Vale a Pena o Solar na China?
Para muitos proprietários com telhado sim, especialmente se o autoconsumo passar de 40%. Mas 2026 mudou as premissas: província, regra de liquidação e taxa de autoconsumo agora determinam a maior parte do resultado.
O que mudou em 2026
- Entraram em vigor as novas Medidas para a administração do fotovoltaico distribuído, esclarecendo classificação, conexão e liquidação.
- Desde 1º de julho de 2026, a região sul (Guangdong, Guangxi, Yunnan, Guizhou, Hainan) liquida o excedente ao preço nodal, não mais por tarifa fixa.
- No Q1 2026 o solar residencial somou 9,526 GW, +89% interanual; o EPC residencial gira em torno de 3,0 CNY/W.
Variáveis que movem o ROI
- Taxa de autoconsumo: a variável mais sensível.
- Custo EPC turnkey, não apenas módulo.
- Preço varejista provincial (padrão residencial ~0,62 CNY/kWh).
- Liquidação de excedente por província (~0,38 CNY/kWh como estimativa).
- Orientação, sombreamento e tipo de telhado.
Cenários de IRR
Com o modelo PV Yield, 25 anos, sem alavancagem: Xangai conservador (EPC 3,3, autoconsumo 35%) ≈ IRR 8,5%; Xangai base (EPC 3,0, autoconsumo 45%) ≈ IRR 10,5%; Shenzhen alto autoconsumo (EPC 3,0, autoconsumo 60%) ≈ IRR 15,8%. Não são promessas de retorno.

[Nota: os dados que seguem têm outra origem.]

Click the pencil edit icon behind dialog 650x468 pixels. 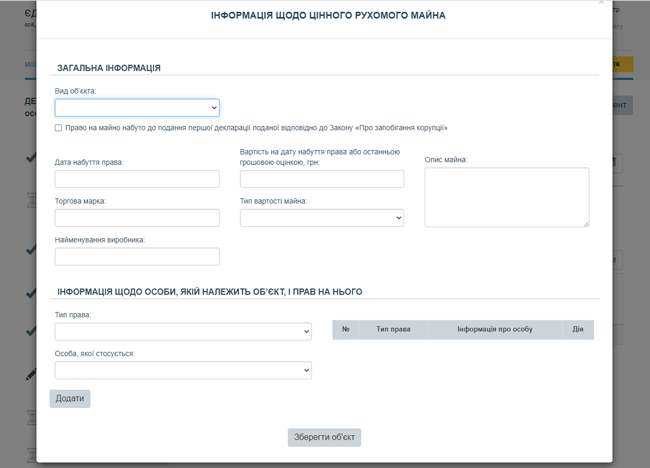(x=30, y=374)
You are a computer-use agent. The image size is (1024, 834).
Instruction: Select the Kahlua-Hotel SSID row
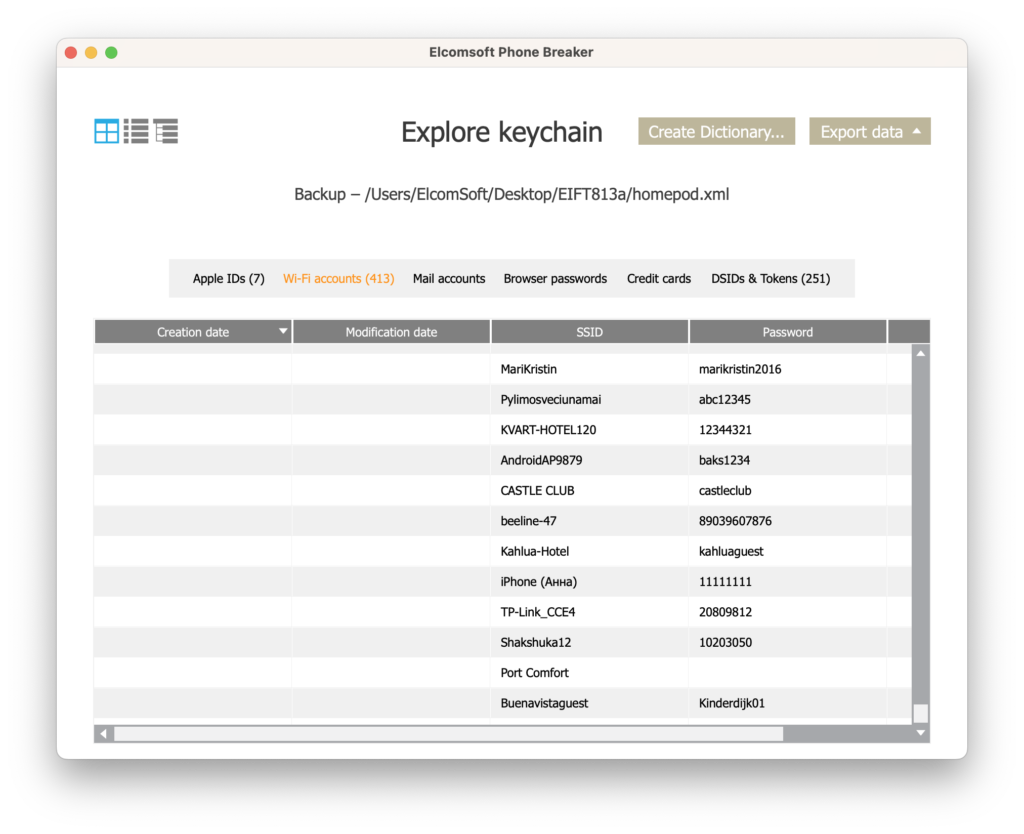click(x=534, y=551)
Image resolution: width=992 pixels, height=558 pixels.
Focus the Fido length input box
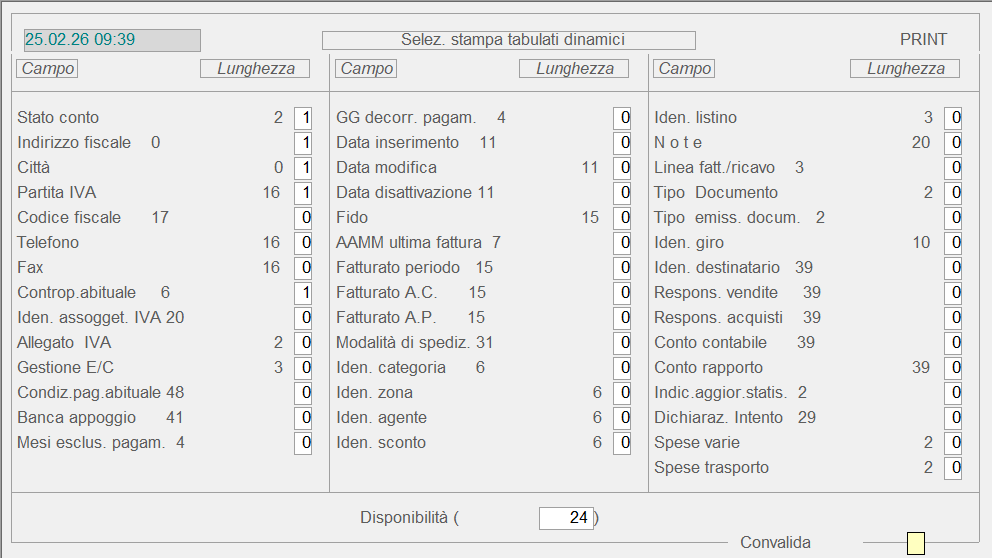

Por que o autoconsumo importa mais nas regras de 2026
Com preço nodal, o valor do excedente herda a volatilidade do mercado atacadista. O autoconsumo continua a deslocar a tarifa varejista, mais estável e várias vezes mais valiosa por kWh. Lares com carga diurna (EV, ar-condicionado, pequena oficina) capturam mais valor.